━━━ Source material

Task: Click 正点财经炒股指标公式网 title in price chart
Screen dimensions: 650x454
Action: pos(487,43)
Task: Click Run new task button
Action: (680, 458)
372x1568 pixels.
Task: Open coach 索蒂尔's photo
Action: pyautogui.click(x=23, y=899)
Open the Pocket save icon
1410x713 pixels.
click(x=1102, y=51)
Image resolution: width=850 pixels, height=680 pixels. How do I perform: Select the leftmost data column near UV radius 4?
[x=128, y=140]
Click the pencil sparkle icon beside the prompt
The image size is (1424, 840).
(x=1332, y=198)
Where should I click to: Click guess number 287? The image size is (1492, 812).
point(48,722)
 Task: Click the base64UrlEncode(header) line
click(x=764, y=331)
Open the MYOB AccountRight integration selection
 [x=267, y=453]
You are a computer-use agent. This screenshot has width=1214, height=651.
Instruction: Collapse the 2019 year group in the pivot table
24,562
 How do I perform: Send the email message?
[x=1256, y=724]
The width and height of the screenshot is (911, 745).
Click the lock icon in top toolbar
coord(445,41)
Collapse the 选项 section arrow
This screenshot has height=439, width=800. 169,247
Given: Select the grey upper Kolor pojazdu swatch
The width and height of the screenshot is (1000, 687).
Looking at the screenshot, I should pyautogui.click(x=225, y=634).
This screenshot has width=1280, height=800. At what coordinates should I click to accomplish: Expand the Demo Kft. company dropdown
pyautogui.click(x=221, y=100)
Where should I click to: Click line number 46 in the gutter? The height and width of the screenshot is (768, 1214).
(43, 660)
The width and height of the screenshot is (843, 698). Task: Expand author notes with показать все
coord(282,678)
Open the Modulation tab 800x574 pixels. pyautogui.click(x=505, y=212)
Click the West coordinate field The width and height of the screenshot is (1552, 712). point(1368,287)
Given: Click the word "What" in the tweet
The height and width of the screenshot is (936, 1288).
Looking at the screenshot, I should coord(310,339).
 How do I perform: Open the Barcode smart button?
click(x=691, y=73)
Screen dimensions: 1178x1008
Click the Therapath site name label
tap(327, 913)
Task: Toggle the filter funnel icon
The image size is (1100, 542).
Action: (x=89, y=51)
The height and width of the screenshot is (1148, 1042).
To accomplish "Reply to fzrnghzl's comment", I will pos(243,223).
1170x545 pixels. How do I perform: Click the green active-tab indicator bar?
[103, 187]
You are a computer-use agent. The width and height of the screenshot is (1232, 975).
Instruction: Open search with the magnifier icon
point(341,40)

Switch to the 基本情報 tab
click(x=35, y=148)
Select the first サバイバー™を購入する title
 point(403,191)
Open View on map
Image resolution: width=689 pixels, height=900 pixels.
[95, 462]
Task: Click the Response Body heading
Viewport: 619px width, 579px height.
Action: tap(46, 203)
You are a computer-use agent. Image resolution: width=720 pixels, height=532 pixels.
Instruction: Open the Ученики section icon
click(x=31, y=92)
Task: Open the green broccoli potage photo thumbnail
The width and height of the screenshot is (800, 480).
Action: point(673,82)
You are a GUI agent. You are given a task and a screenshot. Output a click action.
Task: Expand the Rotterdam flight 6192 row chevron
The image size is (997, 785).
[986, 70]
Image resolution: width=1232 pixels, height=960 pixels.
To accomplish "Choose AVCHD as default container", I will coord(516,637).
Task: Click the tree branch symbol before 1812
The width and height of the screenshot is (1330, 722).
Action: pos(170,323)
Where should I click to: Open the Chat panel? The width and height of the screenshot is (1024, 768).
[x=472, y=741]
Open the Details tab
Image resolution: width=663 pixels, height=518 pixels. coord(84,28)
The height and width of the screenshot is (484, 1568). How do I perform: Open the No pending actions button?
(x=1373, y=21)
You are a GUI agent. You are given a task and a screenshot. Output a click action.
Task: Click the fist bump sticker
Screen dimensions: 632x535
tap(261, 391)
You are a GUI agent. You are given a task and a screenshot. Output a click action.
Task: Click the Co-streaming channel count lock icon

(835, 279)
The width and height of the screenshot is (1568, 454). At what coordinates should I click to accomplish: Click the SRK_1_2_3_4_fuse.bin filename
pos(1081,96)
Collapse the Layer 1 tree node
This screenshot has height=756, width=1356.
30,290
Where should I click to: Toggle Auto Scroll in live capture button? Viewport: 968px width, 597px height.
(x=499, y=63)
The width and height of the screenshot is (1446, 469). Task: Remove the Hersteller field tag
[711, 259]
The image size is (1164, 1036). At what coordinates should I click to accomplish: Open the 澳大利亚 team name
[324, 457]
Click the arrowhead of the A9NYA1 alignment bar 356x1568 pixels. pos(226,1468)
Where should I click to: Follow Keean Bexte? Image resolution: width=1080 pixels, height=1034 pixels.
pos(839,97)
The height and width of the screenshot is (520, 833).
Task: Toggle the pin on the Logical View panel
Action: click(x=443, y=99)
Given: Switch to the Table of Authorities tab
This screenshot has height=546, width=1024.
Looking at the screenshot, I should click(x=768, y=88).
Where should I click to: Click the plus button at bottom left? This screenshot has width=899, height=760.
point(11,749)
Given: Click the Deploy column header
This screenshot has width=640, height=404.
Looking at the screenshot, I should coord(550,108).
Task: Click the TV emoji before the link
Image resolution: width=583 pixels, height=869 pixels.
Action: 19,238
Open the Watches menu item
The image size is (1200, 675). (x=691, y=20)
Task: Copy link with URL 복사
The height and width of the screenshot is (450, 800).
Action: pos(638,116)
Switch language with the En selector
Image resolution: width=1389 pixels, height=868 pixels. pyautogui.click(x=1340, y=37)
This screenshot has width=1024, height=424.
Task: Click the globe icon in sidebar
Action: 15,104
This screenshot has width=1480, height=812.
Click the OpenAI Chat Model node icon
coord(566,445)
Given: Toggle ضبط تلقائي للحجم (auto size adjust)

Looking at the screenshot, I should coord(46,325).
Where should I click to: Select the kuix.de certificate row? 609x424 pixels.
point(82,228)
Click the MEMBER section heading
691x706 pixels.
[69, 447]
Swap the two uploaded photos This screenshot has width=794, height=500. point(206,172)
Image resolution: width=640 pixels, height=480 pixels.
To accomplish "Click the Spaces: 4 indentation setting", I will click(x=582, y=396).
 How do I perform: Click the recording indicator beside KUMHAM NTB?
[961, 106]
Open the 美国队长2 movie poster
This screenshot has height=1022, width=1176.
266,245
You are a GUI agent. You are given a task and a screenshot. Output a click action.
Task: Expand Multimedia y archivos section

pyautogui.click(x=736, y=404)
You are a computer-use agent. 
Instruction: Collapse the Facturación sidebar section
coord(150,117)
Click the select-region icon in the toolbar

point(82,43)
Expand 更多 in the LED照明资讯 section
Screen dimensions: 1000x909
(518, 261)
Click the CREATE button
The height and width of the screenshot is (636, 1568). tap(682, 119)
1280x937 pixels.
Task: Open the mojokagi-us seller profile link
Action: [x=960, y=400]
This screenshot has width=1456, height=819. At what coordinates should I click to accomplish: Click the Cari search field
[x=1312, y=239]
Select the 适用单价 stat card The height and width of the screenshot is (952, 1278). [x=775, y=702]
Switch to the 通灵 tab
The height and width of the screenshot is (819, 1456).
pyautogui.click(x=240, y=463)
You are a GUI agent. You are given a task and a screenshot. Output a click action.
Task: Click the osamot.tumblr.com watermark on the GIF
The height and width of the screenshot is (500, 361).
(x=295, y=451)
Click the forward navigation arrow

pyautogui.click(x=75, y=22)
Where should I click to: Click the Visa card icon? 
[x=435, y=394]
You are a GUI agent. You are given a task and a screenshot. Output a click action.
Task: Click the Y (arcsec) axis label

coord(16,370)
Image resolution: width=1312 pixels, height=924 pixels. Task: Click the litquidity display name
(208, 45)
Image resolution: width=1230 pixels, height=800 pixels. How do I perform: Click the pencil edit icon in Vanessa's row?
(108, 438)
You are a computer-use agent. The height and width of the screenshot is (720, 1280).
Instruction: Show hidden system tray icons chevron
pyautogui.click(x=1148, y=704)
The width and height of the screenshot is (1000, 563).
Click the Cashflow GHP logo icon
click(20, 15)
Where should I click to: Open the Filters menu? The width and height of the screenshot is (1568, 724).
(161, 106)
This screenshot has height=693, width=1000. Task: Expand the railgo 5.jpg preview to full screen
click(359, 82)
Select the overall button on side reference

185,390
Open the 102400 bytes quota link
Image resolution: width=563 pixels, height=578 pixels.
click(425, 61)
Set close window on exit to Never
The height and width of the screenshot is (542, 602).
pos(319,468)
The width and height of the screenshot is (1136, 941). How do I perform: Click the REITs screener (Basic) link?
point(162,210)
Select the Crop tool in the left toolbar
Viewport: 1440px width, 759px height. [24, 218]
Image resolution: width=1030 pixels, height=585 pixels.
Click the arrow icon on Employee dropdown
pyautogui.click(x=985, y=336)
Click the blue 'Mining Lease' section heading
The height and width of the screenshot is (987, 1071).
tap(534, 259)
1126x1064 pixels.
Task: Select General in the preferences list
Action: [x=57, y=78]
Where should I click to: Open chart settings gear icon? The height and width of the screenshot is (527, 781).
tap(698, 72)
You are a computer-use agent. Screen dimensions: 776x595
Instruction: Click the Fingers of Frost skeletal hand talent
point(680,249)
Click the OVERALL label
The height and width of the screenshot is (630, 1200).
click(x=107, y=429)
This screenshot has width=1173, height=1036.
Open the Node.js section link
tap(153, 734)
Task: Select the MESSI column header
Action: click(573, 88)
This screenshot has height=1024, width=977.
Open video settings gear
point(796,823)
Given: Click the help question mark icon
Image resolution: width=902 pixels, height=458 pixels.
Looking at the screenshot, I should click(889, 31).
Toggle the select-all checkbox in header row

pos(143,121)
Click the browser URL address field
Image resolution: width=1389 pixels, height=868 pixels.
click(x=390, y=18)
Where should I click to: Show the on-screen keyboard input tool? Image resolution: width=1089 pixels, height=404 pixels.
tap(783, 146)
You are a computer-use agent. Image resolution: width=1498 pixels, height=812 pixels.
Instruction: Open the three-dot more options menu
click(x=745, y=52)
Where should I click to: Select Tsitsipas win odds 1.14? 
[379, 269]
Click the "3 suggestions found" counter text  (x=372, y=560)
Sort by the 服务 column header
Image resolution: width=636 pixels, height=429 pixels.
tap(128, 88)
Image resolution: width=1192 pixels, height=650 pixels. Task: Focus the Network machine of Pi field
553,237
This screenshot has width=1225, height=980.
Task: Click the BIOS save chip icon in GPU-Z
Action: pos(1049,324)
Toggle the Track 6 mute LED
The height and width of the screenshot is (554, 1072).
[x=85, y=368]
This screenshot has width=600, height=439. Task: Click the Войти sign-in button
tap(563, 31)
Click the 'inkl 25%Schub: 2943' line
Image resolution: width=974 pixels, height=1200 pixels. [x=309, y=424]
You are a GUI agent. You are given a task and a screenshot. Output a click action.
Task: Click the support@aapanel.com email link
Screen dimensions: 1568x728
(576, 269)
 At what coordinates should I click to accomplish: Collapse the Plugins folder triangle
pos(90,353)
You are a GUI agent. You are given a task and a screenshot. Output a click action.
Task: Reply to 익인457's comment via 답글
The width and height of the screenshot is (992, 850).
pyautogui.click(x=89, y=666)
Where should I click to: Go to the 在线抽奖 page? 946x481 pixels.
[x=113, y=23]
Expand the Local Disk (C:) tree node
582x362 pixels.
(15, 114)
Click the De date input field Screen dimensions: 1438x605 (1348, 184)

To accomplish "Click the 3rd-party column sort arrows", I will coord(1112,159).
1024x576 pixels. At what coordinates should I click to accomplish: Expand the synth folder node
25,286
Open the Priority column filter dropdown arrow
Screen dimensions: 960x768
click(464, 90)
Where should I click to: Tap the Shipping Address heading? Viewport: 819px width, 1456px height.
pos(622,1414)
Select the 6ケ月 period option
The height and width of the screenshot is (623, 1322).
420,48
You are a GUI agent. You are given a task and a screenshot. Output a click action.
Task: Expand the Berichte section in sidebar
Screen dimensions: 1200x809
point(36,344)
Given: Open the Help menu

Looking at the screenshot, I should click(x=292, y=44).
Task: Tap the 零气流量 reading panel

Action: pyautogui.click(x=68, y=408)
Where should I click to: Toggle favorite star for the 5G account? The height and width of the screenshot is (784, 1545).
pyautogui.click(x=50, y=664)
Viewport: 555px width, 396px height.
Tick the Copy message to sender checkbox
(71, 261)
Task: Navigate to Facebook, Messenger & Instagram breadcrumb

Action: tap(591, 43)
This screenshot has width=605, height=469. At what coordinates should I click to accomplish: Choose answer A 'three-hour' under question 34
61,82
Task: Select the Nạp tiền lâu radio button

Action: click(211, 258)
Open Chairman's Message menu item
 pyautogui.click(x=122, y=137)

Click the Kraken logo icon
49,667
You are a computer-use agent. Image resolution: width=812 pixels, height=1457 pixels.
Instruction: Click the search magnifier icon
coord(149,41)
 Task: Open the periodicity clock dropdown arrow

━━━━━━

## Task brief
Only the number is needed here: how many lines in the data contain "comment"?

## Exercise output
2